Remembering our innovative past: a look at the Catholic Church

Faith communities, historically, have been responsible for some of the world's most significant social innovations. Many people today are asking, "what happened?" In this article in America Magazine, Pascal-Emmanuel Gobry examines the Catholic Church in particular and doesn't hold back. What happened to the Church that introduced social welfare, the hospital, agricultural technology, and more world-changing innovations in Roman times and beyond? Have we lost our boldness of vision? Have we become complacent? Have we settled for good intentions? We are children of an abundantly creative God with a mandate to advance the transformative work of God here on earth. Are we acting like it?

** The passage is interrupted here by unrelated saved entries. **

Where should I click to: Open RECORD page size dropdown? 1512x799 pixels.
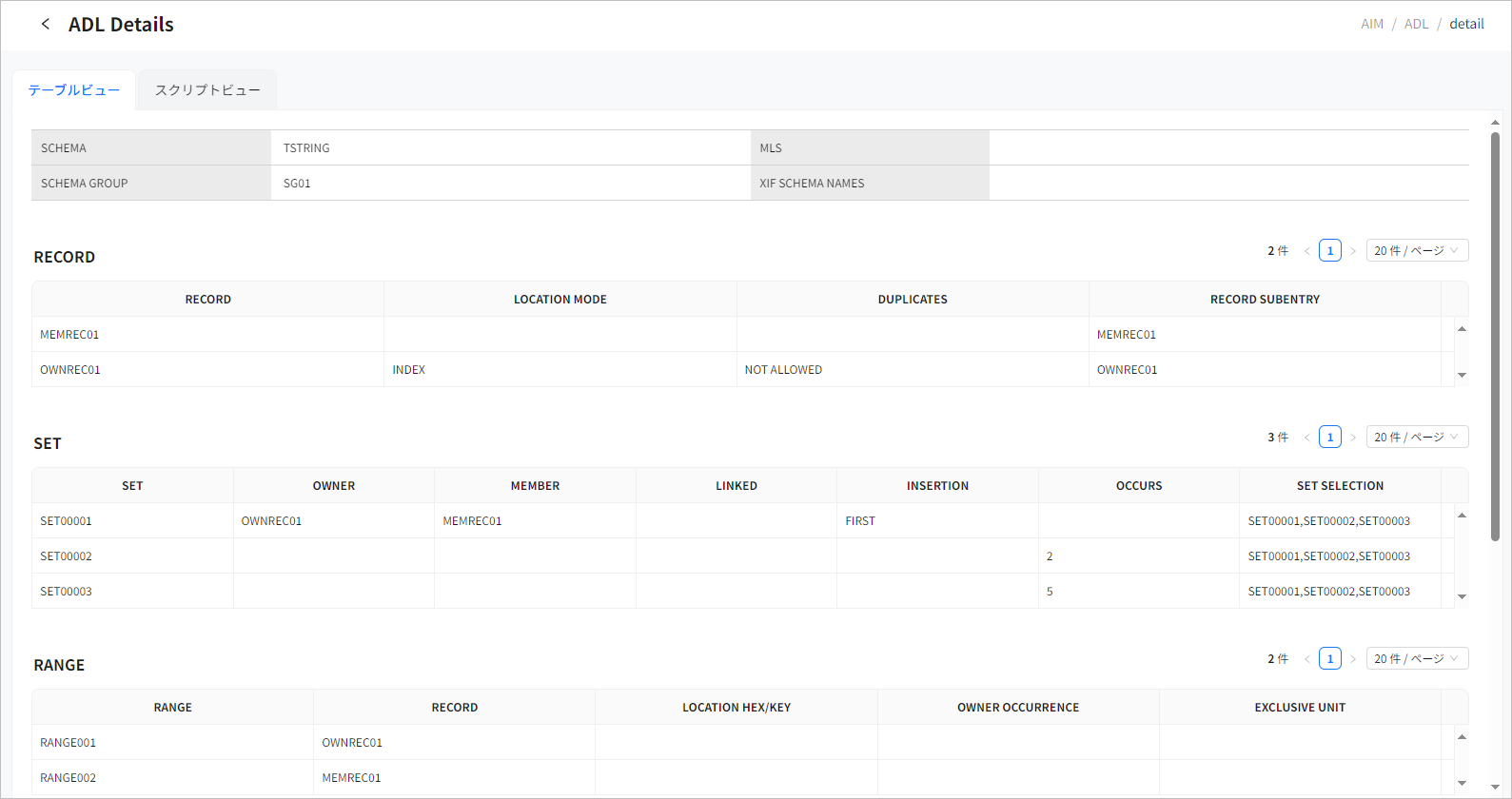[1417, 251]
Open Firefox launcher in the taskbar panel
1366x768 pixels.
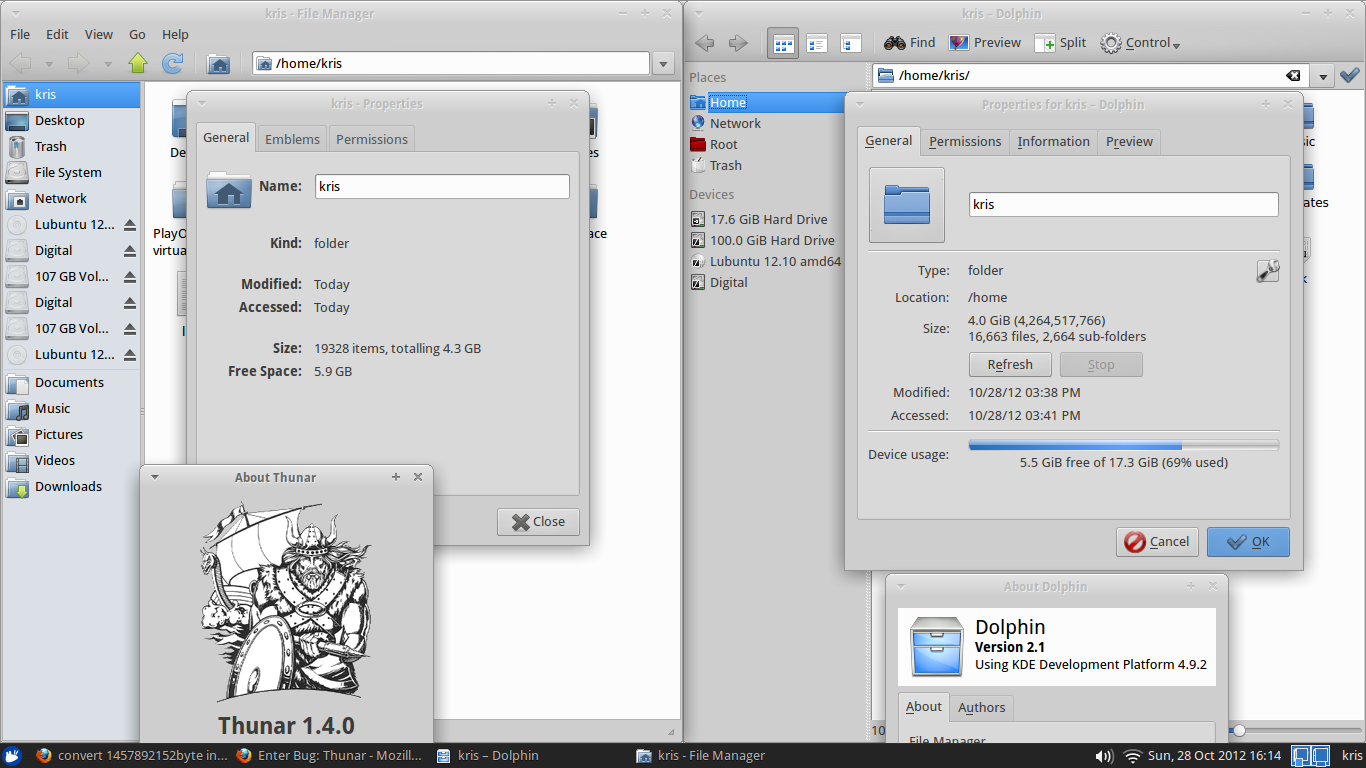point(43,756)
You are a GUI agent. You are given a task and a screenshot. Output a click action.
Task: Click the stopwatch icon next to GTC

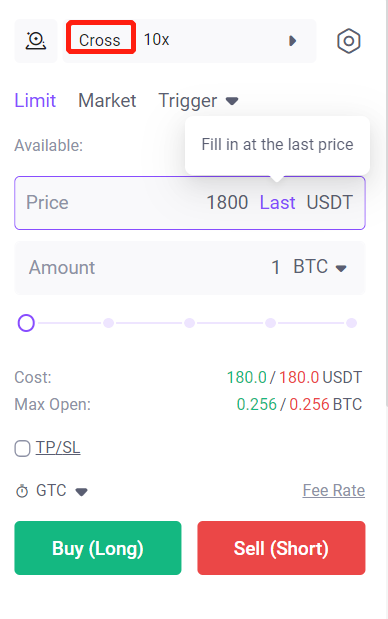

The point is this: Historically speaking, the church has produced countless innovations, both social and technological. It did so prolifically, unabashedly, naturally, relentlessly. More than any particular invention—social welfare, the hospital, the university, the post-slavery economy—what stands out is the mind-set that made all of it possible, a mind-set whose closest contemporary equivalent is much more to be found in the Bay Area of California than in the Vatican or the vast majority of Catholic dioceses, parishes or ministries. Moreover, that Silicon Valley mind-set was crucial, central to performing the church’s work of feeding the hungry, instructing the ignorant and effecting broad-based social change.

We should expect God’s grace to lead not only to holiness, but also to greater intelligence, creativity and resourcefulness in getting the work of the church done. And through the Spirit we should expect, if we follow Jesus, to accomplish absolutely novel and startling things.